10 Nov 2017 - 09h48Por (*) Rui Sintra
Foto: Divulgação - Foto: Divulgação -

Não sou advogado - longe disso - e tenho o maior respeito por essa classe, que muitas vezes tem saído a público se manifestando e/ou defendendo causas importantes junto da sociedade, nomeadamente através de sua organização de classe - a OAB. Também é fato que, como qualquer outra classe, por vezes ela tem cometido alguns erros, quer na avaliação de determinadas situações, quer na interpretação de fatos, mas isso é natural e faz parte da condição humana - errar: isso pressupõe, claro, retratações, algo que sempre fica bem no contexto ético e deontológico.

Neste artigo, vou falar em erros, mas não aos que vulgarmente são cometidos; vou escrever sobre erros morais, como é o caso da tão polêmica decisão dos advogados terem atendimento prioritário em agências do INSS, fato que está gerando uma onda de indignação na sociedade.

É bom lembrar que o atendimento prioritário a advogados em agências do INSS foi concedido liminarmente em 2015, mas foi suspensa por embargos de declaração apresentados pelo INSS e, agora, restabelecido pela Justiça Federal, através de ação civil pública perpetrada pelo Conselho Federal da OAB contra o INSS, alegando desrespeito a prerrogativas da advocacia após receber reclamações de advogados em relação ao atendimento nas agências do Instituto. Desta forma, é garantido o atendimento sem agendamento prévio, em local próprio e independente de distribuição de senhas, durante o horário de expediente no INSS.

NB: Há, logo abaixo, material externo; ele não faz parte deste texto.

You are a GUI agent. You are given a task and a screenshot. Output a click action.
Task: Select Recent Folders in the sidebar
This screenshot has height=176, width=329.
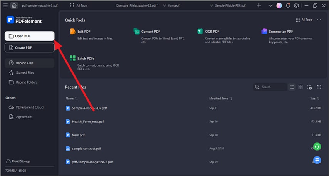click(27, 82)
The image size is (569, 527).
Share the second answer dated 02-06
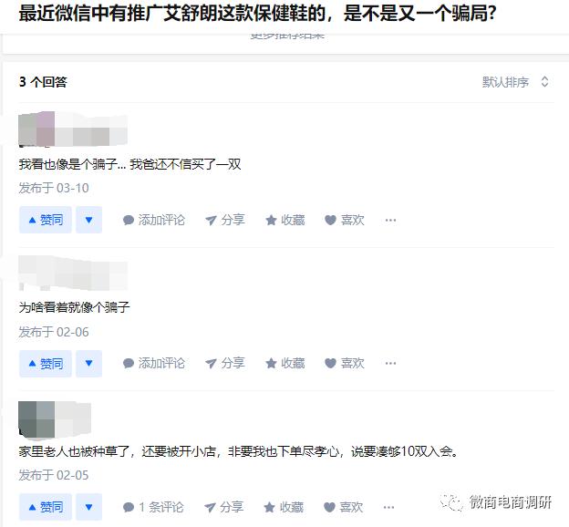[225, 363]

E o aspecto do erro moral reside exatamente aqui, uma disputa que poderia ter sido evitada, quer por parte do INSS, quer pelo lado da OAB, pois no fim de tudo é o cidadão comum que, com isso, se sente ofendido na sua dignidade, se sente como se fosse um Brasileiro de 2ª categoria. Ou seja, alguém que tenha dinheiro suficiente e, por exemplo, queira tratar de sua aposentadoria, contrata um advogado, este vai ao INSS e nem sequer precisa agendar atendimento: fura a fila, dirige-se a um local específico e pronto, em minutos seu cliente tem o problema resolvido. Quem estiver na fila, apenas terá que esperar a sua vez e talvez tenha seu problema resolvido dentro de alguns meses (como é habitual). Em suma, esse procedimento pode ser considerado uma ofensa para o cidadão comum e poderá ser visto, em termos latos, como um incompreensível privilégio que distingue pessoas (as mais ricas e as mais pobres), algo que está na contramão com o que se pretende para a sociedade brasileira (de todos os cidadãos serem tratados de igual forma), com o risco da imagem da OAB se diluir com outras agremiações que pautam sua consolidada existência nas pedras basilares do corporativismo.

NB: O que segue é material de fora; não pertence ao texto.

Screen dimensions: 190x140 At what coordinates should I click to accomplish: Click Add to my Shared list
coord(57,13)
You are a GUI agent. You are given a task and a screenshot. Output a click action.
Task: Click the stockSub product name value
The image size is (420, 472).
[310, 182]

Por outro lado, vejamos o seguinte: se um idoso, uma gestante, ou uma pessoa com necessidades especiais estiver com a senha nº 1 para ser atendida no INSS e um advogado passar na sua frente, como deverá se proceder perante a Lei N.10.048 - 2000 - Prioridade de Atendimento a Idosos, Deficientes e Gestantes? Será o advogado que deverá ser atendido primeiro, ou não?

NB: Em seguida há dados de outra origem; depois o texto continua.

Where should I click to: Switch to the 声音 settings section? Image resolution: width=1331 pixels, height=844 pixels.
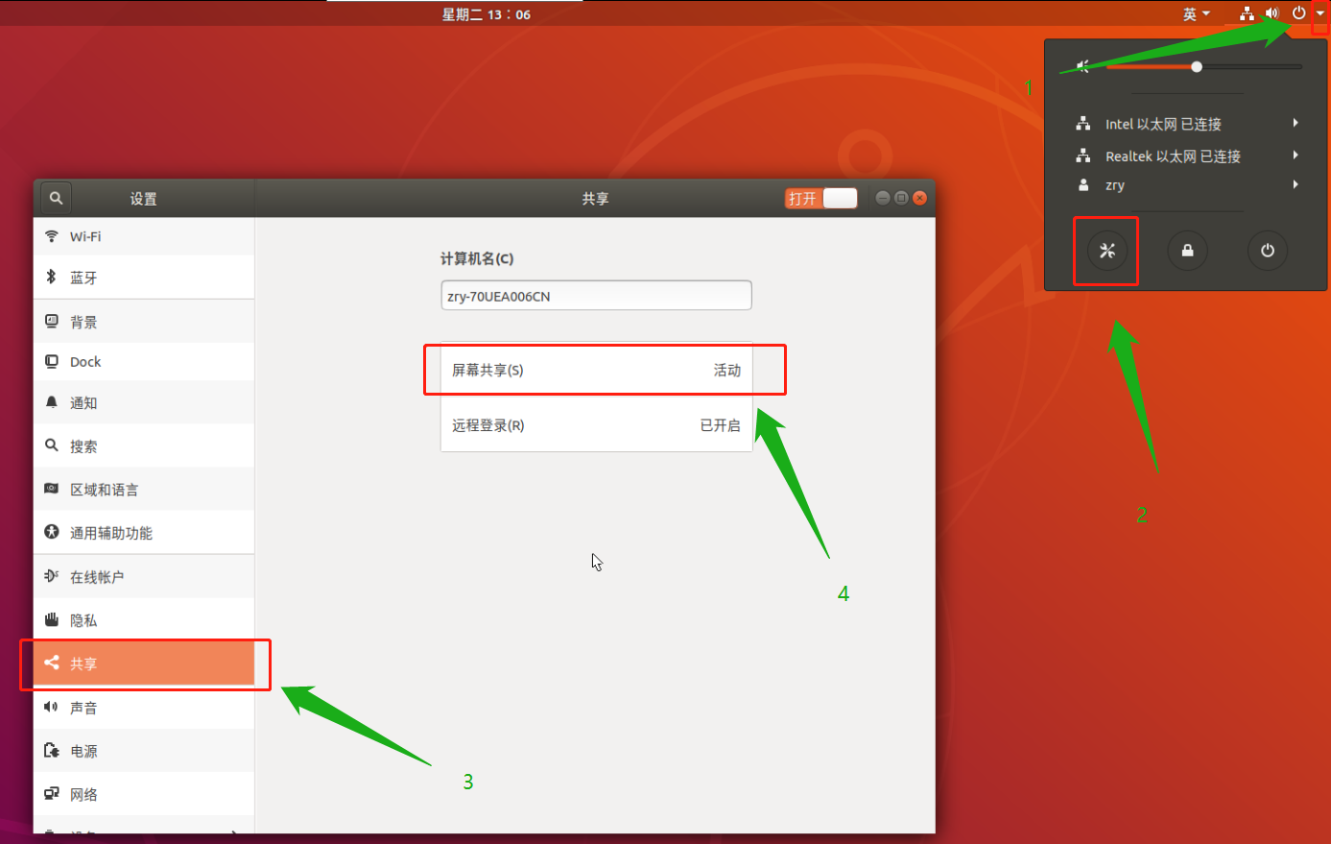pyautogui.click(x=83, y=708)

Creio que outras soluções poderiam ter sido encontradas para que os advogados pudessem ter o direito a um atendimento talvez mais diferenciado (ou exclusivo), sem que com isso se prejudicasse ou ofendesse as centenas - milhares - de cidadãos que diariamente procuram o INSS, principalmente para dar entrada em suas aposentadorias. Furar a fila, dessa forma, não resolve o problema e dá a sensação que o "jeitinho brasileiro" foi, neste caso, definitivamente legalizado. Tudo indica que as necessidades dos mais poderosos se sobrepõem, uma vez mais e neste caso concreto, às dos mais fracos. É uma pena.